Well, I am officially on a new path in my weight loss journey.
I've completely stopped weighing myself in the mornings and I feel so good. Liberated, actually. The only weigh-in for me is going to be on Saturday mornings at Weight Watchers and I may or may not look at the results. We'll see.
This past Saturday, I had my first weigh in since vacation. Now, mind you, vacation was Sept 18-26. I weighed in the Friday before I left (17th) and while I was up there, I weighed in on the following Monday (20th), just 2 days into my trip. By then, I'd only gained 1 full pound. I thought that was pretty good considering I'd already eaten a ton of peanut butter fudge and I actually had fried chicken one day. But then it dawned on me that I didn't have to weigh-in for another week and a half (Oct 2nd) and, in fact, I'd have a full week of being back home and back on plan before I had to weigh in to get any extra pounds from vacation off.

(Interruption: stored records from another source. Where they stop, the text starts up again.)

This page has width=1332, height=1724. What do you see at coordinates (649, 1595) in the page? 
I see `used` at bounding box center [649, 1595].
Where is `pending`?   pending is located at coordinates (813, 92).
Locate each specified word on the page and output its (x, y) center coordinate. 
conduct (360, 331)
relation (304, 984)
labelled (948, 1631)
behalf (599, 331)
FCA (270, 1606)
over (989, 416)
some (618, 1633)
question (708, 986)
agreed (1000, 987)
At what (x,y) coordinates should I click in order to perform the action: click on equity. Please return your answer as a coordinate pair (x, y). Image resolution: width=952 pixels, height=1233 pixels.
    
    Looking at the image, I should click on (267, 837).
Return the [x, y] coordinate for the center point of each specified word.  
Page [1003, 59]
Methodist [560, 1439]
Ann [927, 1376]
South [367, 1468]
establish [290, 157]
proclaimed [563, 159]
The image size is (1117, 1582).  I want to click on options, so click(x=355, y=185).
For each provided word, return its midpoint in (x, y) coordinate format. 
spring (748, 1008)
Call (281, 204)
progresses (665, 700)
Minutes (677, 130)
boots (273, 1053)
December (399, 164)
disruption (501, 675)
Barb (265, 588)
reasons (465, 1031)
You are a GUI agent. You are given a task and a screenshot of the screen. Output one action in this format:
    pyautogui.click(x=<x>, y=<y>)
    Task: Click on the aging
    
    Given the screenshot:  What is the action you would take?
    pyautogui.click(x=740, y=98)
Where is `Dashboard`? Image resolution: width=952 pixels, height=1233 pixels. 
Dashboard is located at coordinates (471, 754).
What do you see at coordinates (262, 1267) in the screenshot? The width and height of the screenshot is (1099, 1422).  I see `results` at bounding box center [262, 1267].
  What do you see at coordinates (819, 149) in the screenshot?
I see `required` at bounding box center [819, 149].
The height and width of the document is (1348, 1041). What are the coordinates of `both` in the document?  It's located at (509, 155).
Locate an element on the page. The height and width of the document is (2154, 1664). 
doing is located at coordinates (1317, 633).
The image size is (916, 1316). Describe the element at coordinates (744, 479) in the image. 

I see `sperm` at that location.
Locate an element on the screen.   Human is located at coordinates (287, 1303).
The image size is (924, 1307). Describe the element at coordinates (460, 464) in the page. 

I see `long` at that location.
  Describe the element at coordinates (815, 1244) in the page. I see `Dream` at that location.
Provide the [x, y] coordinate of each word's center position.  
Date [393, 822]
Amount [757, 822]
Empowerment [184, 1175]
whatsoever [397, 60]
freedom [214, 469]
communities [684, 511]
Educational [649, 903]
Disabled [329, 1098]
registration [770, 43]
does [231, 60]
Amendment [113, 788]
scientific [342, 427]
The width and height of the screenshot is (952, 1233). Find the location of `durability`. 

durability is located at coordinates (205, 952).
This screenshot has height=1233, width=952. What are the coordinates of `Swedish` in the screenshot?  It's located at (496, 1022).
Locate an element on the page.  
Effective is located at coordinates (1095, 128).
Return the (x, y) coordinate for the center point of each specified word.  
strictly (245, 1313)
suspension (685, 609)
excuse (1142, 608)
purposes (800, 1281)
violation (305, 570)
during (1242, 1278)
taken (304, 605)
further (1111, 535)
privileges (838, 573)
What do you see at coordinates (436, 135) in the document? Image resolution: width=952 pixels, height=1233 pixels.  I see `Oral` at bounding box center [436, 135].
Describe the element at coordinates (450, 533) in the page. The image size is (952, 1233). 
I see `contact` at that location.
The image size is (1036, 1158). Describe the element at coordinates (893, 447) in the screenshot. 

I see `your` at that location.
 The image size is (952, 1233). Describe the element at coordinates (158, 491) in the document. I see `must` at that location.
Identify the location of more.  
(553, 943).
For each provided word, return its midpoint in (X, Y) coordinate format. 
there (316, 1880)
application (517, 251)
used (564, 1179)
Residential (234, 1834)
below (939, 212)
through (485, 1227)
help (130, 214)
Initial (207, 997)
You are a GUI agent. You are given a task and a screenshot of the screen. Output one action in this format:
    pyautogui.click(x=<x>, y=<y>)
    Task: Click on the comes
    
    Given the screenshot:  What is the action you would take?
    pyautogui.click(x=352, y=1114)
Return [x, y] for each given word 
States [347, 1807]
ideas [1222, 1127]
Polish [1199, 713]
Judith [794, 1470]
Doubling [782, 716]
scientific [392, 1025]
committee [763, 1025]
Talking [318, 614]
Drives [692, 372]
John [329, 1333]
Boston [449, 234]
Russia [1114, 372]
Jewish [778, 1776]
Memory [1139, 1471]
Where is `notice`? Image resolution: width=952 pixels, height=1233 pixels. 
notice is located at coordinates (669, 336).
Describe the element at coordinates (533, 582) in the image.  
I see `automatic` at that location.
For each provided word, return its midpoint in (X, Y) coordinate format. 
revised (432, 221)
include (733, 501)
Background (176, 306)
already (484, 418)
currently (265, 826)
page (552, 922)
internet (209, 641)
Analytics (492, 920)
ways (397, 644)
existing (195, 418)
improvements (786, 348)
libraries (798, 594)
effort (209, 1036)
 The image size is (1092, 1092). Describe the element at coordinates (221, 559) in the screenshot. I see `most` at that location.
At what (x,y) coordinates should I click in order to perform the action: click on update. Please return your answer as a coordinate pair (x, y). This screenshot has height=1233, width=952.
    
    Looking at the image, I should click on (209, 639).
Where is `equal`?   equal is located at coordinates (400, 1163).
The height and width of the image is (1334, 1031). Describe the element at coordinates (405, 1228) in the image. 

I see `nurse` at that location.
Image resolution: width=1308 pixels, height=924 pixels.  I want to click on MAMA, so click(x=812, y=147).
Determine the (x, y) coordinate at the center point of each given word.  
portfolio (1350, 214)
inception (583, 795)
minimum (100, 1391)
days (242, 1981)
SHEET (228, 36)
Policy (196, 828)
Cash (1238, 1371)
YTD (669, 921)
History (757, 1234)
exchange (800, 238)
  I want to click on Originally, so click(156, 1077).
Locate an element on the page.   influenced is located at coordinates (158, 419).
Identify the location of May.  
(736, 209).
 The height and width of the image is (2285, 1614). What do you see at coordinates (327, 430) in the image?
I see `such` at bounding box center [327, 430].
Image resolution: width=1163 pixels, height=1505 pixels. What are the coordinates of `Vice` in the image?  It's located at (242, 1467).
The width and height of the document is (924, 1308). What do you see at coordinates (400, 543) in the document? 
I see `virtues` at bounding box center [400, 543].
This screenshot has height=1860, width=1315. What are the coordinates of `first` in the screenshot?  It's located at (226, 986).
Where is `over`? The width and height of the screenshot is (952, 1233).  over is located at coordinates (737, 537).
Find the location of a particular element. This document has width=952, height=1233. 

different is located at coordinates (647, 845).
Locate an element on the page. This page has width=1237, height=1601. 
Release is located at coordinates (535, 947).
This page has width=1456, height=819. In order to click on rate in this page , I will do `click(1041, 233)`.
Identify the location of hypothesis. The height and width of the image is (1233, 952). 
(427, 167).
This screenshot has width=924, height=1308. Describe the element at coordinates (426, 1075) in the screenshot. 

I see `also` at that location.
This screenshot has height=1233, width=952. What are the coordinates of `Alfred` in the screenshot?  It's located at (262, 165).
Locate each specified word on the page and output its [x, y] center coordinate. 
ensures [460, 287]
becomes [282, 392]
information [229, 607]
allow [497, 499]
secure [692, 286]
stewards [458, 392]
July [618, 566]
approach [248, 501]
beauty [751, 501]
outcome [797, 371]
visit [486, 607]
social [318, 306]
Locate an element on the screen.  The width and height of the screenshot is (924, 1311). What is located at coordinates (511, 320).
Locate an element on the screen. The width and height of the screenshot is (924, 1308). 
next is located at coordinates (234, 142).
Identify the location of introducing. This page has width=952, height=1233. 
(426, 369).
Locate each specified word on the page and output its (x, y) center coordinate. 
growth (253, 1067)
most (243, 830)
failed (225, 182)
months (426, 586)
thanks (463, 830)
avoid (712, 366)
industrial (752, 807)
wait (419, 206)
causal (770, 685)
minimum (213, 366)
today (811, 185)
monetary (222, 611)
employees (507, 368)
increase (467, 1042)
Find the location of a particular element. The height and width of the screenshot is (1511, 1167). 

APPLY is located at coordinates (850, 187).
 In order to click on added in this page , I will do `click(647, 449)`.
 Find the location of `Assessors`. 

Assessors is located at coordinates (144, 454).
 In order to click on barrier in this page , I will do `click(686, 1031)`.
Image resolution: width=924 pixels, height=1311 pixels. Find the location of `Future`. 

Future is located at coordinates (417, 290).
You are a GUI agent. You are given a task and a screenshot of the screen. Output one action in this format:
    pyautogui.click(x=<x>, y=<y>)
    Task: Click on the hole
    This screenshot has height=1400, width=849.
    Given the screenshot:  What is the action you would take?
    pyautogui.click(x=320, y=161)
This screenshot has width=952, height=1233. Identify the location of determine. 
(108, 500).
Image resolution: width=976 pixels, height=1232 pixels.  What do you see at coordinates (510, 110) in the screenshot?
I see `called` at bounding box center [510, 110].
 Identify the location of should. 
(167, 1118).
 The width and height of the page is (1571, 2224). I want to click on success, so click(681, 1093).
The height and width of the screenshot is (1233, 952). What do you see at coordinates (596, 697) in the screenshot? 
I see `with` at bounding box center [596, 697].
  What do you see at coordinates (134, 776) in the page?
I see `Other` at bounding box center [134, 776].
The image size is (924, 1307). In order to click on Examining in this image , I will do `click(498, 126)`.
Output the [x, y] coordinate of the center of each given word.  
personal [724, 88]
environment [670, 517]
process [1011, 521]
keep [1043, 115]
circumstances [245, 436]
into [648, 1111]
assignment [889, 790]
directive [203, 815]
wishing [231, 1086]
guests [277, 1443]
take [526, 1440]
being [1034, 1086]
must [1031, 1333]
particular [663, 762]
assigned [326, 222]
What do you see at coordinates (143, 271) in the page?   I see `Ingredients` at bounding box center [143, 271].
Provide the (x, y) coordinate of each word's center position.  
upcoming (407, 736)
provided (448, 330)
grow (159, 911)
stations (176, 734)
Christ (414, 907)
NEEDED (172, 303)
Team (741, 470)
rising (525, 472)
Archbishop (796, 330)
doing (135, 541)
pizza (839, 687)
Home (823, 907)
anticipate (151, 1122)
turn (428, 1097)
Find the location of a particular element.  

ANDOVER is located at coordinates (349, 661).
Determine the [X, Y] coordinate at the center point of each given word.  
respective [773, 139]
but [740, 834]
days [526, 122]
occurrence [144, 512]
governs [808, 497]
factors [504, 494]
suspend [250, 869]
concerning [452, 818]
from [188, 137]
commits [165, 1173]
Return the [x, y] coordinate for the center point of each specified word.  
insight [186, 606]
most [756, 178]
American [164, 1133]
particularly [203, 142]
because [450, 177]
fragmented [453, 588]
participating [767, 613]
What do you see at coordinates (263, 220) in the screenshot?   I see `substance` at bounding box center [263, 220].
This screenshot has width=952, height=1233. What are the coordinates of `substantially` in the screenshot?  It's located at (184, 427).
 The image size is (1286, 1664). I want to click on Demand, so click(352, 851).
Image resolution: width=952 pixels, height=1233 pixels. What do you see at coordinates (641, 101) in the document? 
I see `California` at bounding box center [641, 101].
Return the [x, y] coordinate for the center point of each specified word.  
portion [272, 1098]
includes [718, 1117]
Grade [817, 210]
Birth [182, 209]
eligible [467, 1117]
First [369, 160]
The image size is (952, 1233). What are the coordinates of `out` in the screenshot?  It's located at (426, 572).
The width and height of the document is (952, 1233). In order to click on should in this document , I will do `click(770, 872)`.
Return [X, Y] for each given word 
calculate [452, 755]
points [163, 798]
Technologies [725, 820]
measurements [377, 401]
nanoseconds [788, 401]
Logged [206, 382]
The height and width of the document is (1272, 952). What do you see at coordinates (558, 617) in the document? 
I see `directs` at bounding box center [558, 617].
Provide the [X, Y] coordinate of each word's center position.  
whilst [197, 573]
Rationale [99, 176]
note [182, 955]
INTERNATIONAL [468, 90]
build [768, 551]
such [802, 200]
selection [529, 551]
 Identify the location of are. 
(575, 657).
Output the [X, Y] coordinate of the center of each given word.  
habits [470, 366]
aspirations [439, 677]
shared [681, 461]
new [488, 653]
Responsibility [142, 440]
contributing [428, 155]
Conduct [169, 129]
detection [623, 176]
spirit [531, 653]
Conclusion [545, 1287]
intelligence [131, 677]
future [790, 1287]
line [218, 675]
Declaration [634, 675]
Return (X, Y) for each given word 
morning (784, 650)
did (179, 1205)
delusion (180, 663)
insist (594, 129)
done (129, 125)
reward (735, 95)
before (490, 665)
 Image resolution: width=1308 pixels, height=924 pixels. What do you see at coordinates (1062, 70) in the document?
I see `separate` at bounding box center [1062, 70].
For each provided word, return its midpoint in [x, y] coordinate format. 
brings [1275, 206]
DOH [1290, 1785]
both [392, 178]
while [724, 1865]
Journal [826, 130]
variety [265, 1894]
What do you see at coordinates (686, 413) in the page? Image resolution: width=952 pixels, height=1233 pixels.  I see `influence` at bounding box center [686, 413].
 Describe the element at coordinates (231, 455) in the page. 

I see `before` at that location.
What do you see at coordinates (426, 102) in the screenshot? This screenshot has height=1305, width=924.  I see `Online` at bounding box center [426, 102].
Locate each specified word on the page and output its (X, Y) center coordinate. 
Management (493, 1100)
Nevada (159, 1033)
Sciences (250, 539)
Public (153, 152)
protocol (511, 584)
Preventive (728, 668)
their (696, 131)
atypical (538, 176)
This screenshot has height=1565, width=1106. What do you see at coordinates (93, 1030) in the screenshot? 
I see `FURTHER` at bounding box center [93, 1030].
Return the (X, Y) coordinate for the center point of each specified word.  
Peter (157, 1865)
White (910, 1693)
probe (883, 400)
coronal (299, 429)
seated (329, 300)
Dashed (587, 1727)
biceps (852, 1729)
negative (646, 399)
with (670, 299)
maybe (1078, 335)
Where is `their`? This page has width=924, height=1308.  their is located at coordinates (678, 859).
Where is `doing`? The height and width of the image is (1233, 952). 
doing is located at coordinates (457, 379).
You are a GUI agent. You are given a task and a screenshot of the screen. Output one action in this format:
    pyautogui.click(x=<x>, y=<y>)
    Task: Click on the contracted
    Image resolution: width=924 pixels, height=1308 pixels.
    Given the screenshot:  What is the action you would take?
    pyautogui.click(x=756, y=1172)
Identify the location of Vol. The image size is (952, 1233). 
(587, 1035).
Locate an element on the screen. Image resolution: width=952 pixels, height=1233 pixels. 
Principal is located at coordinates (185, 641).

Well, that plan backfired.
When I got home, I stepped on the scales at home and I'd gained... gulp... wait for it... 12.6 pounds.
Yikes, is an understatement.
But I still had a full 5 days before weigh in so I figured I could probably get a few of those pounds off, and actually I did. By Saturday morning, I was only up 5 pounds (I'd lost 7 pounds that week) since before vacation.
But you know what I did. I took a no weigh in pass. I figured that would give me one more week to get back down to within a few pounds of where I was before I left.
Well, that didn't work either. I actually gained 3 more pounds last week. So my official weigh in for this past Saturday was a whopping gain of 8.2 pounds (since before vacation).
I know, my new plan is to not think about the pounds, but the thing that stings the most is that I've now fallen down to below my 100 pound loss mark. I'm now down to only having lost 95 pounds. I actually cried a little bit while I was sitting in Weight Watchers looking at that number.
But I dried my tears and put my head up and remembered my new journey. My new journey doesn't care about those numbers any more. My new journey cares about how I feel. So how do I feel?
Well, my jeans are getting a big snug. My beautiful skinny jeans are telling me I'm not skinny. It's only 8 pounds, but evidently 8 pounds does make a difference.
So I'm gonna call the doctor tomorrow and make an appointment (or whatever I have to do) to get the note from him saying that 160 is my healthy weight instead of 155. And my first goal is to not get down to 160 pounds, my first goal is to get my jeans fitting me again. My poochey tummy is sticking over my jeans a little too much for comfort.
I feel so much better about this new plan. I truly feel liberated. I just hope I'm doing the right thing.